Lectures: Tue & Thu, 12:25 PM – 1:45 PM, WEB L101. See lectures page for lecture video links.

Instructor: Vivek Srikumar

Email svivek at cs dot utah dot edu
Office hours Thursdays, 10am at MEB 3126

Teaching Assistants

Office hours Location
Oliver Bentham Tuesdays 10-11am 3145 MEB
Purbid Bambroo Mondays 3-4pm 3145 MEB

Discussion forum: We will be using Piazza. You can access it via canvas. Please use the discussion forum as the preferred medium for interacting with the instructor and the teaching assistants rather than emailing directly.


Course objectives, or: What can I expect to learn?

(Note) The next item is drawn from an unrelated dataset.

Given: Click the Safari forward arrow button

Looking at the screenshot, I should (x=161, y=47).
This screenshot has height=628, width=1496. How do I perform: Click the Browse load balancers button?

This course covers techniques for developing computer programs that can acquire new knowledge automatically or adapt their behavior over time. Topics include several algorithms for supervised and unsupervised learning, decision trees, online learning, linear classifiers, empirical risk minimization, computational learning theory, ensemble methods, Bayesian methods, and neural networks.

Expected learning outcomes: By the end of the semester, we hope that you will have:

  1. A broad theoretical and practical understanding of machine learning paradigms and algorithms,

  2. The ability to implement learning algorithms,

  3. The ability to identify where machine learning can be applied and make the most appropriate decisions (about algorithms, models, supervision, etc).